News Bola Daerah Sulawesi Sumatera Jabar Banten Jateng DI Yogya Jatim Bali

RJ Lino Minta Dikeluarkan dari Rutan KPK dalam Sidang Praperadilan

Mantan Direktur Utama PT Pelindo II RJ Lino meminta Komisi Pemberantasan Korupsi (KPK) agar mengeluarkannya dari Rumah Tahanan Negara Kelas I Cabang KPK RI
Selasa, 18 Mei 2021 - 15:55 WIB
Suasana sidang praperadilan RJ Lino, di Pengadilan Negeri Jakarta Selatan
Sumber :
  • Antara

Jakarta, 18/5  - Mantan Direktur Utama PT Pelindo II RJ Lino meminta Komisi Pemberantasan Korupsi (KPK) agar mengeluarkannya dari Rumah Tahanan Negara Kelas I Cabang KPK RI.

Permintaan tersebut disampaikan oleh Agus Dwiwarsono selaku kuasa hukum RJ Lino saat membacakan permohonan praperadilan, di Pengadilan Negeri Jakarta Selatan, Selasa.
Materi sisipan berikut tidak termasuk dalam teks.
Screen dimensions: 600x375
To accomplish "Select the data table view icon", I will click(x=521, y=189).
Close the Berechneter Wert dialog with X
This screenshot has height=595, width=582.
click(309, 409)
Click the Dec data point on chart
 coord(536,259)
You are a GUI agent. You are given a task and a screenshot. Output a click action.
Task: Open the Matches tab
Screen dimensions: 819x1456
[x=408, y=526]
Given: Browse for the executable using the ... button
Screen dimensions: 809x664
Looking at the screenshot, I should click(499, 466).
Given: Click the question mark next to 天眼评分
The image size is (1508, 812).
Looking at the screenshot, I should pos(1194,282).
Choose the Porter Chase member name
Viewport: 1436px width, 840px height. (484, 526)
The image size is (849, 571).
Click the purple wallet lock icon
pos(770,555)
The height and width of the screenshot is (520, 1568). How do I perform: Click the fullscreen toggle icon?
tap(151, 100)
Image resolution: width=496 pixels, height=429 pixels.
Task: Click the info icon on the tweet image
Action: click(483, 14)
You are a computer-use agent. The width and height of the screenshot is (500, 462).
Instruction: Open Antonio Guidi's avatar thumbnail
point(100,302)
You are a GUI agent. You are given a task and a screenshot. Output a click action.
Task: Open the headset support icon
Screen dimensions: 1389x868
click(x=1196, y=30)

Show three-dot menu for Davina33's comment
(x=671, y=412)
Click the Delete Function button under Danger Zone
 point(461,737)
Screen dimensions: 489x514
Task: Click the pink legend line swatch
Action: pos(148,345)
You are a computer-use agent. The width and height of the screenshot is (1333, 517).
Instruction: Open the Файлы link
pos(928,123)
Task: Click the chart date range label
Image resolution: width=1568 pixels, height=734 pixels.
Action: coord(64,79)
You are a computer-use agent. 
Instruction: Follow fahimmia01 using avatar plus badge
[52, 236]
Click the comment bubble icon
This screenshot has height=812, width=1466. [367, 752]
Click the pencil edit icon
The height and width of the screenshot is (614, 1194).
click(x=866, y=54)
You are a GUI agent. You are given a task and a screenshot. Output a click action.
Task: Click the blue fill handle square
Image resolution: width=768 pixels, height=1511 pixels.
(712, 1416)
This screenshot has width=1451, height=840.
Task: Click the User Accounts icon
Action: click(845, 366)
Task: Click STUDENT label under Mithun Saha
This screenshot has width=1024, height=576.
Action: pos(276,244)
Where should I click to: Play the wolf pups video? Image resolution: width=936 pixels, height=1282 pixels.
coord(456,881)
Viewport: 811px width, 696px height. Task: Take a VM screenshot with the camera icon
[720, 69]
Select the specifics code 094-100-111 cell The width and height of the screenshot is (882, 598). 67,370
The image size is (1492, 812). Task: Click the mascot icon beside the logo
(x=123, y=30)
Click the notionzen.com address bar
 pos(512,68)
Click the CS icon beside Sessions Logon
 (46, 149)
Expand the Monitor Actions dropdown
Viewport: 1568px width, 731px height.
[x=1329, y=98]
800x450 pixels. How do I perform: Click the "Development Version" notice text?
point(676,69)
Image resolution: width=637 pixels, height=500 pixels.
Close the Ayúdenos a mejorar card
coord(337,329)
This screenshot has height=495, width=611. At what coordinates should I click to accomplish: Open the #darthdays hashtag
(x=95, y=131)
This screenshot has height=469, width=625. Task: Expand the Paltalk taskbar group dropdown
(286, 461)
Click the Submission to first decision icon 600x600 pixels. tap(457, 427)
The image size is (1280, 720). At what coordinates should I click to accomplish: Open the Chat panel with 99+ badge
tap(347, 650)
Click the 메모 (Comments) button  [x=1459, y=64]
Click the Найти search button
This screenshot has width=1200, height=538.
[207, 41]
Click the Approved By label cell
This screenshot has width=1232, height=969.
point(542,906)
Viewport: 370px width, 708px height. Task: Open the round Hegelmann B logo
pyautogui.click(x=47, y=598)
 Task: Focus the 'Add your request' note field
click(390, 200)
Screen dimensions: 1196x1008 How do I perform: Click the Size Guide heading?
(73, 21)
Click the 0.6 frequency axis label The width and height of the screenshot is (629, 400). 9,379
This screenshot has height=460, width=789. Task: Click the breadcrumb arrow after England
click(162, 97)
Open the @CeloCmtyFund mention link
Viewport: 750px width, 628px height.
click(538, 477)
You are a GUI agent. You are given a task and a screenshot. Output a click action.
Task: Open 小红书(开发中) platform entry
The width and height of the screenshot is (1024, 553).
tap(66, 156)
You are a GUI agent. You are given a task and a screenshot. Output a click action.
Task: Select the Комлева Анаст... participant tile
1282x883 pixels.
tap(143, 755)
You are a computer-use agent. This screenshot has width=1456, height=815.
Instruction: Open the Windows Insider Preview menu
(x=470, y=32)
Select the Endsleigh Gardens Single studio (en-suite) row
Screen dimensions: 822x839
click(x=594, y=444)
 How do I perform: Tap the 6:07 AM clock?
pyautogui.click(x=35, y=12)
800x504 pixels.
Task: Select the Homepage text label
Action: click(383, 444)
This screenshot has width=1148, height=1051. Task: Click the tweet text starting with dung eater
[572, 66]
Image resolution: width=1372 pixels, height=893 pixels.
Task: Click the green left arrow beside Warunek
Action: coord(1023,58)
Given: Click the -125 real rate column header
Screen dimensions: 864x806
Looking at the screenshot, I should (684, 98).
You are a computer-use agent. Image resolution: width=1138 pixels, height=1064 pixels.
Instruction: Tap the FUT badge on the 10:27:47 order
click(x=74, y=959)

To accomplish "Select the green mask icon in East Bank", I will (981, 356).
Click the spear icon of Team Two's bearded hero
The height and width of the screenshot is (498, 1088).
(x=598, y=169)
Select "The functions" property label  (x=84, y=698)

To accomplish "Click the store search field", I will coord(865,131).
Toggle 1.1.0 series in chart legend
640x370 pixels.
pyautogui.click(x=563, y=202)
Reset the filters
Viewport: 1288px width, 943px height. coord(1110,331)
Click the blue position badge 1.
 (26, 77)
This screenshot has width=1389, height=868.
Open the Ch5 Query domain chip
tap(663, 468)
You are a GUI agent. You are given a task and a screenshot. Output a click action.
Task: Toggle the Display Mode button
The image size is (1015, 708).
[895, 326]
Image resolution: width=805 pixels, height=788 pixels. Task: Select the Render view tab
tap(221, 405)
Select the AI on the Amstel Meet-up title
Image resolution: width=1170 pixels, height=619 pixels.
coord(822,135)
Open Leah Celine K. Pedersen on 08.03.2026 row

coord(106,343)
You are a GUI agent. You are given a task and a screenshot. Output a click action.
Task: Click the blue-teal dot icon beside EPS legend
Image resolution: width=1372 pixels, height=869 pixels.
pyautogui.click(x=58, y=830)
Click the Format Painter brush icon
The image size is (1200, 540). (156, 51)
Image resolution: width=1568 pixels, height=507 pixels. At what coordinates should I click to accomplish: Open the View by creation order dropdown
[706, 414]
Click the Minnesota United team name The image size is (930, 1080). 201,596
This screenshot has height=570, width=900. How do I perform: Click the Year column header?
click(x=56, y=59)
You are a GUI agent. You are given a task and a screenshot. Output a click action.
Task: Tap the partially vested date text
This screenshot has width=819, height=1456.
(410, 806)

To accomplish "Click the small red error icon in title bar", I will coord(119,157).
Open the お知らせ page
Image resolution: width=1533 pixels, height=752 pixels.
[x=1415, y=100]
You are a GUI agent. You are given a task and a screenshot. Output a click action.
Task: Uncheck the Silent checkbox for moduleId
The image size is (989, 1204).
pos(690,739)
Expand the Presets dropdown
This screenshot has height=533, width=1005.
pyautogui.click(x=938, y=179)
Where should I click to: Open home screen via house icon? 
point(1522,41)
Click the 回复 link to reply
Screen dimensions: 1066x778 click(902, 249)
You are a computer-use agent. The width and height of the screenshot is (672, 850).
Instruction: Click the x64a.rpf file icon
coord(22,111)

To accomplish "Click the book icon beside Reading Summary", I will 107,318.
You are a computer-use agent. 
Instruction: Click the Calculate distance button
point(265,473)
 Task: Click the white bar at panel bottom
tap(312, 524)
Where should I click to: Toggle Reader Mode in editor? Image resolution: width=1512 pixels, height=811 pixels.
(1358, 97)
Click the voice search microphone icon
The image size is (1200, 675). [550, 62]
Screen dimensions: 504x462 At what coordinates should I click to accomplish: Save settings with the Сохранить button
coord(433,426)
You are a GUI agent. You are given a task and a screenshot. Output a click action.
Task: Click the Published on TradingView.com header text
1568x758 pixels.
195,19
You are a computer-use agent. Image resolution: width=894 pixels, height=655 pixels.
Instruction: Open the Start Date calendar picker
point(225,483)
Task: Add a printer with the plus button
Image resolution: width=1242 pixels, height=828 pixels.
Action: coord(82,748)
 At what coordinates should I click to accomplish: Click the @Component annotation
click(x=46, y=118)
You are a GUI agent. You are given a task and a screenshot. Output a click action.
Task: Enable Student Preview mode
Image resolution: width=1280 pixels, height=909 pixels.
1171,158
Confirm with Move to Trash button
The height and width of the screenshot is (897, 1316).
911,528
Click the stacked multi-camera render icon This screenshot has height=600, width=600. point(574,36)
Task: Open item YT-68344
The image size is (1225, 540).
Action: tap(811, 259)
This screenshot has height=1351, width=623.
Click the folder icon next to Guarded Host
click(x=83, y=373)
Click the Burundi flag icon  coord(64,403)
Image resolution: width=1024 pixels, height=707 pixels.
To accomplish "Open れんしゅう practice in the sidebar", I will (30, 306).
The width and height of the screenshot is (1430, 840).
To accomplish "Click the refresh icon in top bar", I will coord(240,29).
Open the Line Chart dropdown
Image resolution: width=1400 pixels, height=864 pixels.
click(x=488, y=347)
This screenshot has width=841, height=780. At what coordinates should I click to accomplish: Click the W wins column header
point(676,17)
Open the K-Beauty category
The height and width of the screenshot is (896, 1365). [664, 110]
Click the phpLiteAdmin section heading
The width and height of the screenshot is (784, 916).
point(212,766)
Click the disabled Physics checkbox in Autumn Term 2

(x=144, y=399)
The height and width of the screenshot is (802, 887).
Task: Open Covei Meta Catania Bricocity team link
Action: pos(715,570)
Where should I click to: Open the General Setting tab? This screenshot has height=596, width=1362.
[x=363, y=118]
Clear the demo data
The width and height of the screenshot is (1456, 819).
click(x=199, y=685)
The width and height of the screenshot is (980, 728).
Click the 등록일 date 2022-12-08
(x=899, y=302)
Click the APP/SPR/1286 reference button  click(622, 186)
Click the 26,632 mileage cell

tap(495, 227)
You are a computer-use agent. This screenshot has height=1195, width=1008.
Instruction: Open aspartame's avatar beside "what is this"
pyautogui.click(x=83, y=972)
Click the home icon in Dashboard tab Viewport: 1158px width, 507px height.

Ia menyebut proses penyidikan dan penahanan terhadap kliennya itu tidak sah dan tidak berdasar atas hukum.

"Memerintahkan termohon (KPK) untuk mengeluarkan pemohon (RJ Lino) dari Rumah Tahanan Negara Kelas I Cabang KPK RI," kata Agus.

Agus menjelaskan bahwa Sprindik Nomor Sprin-Dik-55/01/12/2015 dikeluarkan pada 15 Desember 2015, sementara penahanan terhadap kliennya dilakukan pada 26 Maret 2021.

"Berarti KPK terbitkan SPDP sejak dimulainya proses penyidikan, yang dihitung sampai dengan dilakukan penahanan terhadap RJ Lino pada tanggal 26 Maret 2021 adalah 5 tahun 1 bulan 10 hari," ujar Agus.

Dia mengatakan selama rentang waktu tersebut, kliennya baru satu kali diperiksa sebagai tersangka pada 5 Februari 2016. Selanjutnya, setelah ditahan pada 26 Maret 2021 baru dilakukan pemeriksaan lanjutan sebagai tersangka dengan didampingi penasihat hukum, dan sampai saat ini perkaranya belum dilimpahkan ke pengadilan.

Fakta tersebut, lanjut dia, menunjukkan bahwa KPK tidak melaksanakan wewenangnya sebagaimana dimaksud dalam Pasal 40 ayat (1) jo Pasal 70C UU KPK, karena syarat waktu penghitungan 2 tahun merupakan bentuk akumulasi sejak proses penyidikan (SPDP), penuntutan hingga dilimpahkan ke pengadilan telah terlewati, dan KPK tidak menerbitkan Surat Perintah Penghentian Penyidikan (SP3) terhadap RJ Lino.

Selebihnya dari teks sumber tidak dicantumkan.